Electrochemical reactions under reverse bias create additional mobile ions that enable hole tunneling in metal halide perovskite diodes

TL;DR

This study reveals that reverse bias in metal-halide perovskite diodes causes a significant increase in mobile ion concentrations, enabling hole tunneling and breakdown, with implications for device stability and design.

Contribution

It demonstrates that mobile ion concentrations can increase over 100 times within minutes under reverse bias, explaining breakdown mechanisms and the importance of uniform HTLs.

Findings

Mobile ion concentrations increase over 100× within 3 minutes of reverse bias.

Iodide oxidation and iodine vacancy creation are key to increased mobile ions.
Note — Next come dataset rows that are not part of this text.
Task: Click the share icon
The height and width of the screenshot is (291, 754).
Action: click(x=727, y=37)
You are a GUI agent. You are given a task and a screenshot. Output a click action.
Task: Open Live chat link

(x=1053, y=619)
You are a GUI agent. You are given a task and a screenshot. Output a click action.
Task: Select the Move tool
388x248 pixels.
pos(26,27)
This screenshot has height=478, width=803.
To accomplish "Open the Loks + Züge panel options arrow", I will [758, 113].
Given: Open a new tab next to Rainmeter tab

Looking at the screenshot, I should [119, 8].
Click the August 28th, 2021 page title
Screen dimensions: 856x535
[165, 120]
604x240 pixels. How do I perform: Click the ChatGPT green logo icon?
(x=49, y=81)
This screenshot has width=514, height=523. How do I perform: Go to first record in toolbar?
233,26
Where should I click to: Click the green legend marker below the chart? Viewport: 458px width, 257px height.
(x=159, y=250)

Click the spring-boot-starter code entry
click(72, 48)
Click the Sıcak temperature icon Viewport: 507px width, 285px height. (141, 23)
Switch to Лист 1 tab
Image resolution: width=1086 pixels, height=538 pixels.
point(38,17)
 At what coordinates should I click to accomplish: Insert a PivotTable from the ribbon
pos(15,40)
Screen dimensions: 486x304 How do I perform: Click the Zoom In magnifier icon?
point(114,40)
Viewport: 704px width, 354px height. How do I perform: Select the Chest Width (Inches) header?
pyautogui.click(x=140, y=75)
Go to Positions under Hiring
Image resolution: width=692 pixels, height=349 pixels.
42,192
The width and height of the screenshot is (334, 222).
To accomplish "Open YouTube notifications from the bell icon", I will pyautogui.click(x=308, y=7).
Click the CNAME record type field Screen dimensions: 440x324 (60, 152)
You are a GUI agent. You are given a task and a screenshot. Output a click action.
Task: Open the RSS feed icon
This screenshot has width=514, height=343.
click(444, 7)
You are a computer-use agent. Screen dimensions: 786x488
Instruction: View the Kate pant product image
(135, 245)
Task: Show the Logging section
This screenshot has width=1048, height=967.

Thick, uniform HTLs improve reverse-bias stability and delay breakdown.

Abstract

Gradual reverse-bias breakdown in metal-halide perovskite diodes and solar cells is thought to originate from hole tunneling through steep bands in an ionic depletion region near the electron transport layer after positively charged iodine vacancies accumulate near the hole-transport layer (HTL). However, typical reported mobile ion concentrations near $1\times10^{17}$ cm$^{-3}$ are too small to quantitatively explain significant tunneling current densities and (Zener) breakdown observed near $-5$ V. Here, we show that inferred mobile ion concentrations increase by more than 100$\times$, to over $1\times10^{18}$ cm$^{-3}$, within just three minutes of reverse bias at $-6.0$ V in p-i-n perovskite diodes. We attribute the increase in mobile ion concentration to iodide oxidation and the resulting iodine vacancy creation which must be balanced by reduction reactions near the HTL. Thin and sub-optimal HTL coverage leads to direct contact between the transparent conducting electrode and perovskite and facilitates electron transfer and reduction, enabling the creation of even larger inferred mobile ion concentrations ($\sim1\times10^{19}$ cm$^{-3}$) and leading to faster degradation under reverse bias. This explains previous work that showed increased breakdown voltages and improved reverse-bias stability by implementing thick, uniform HTLs.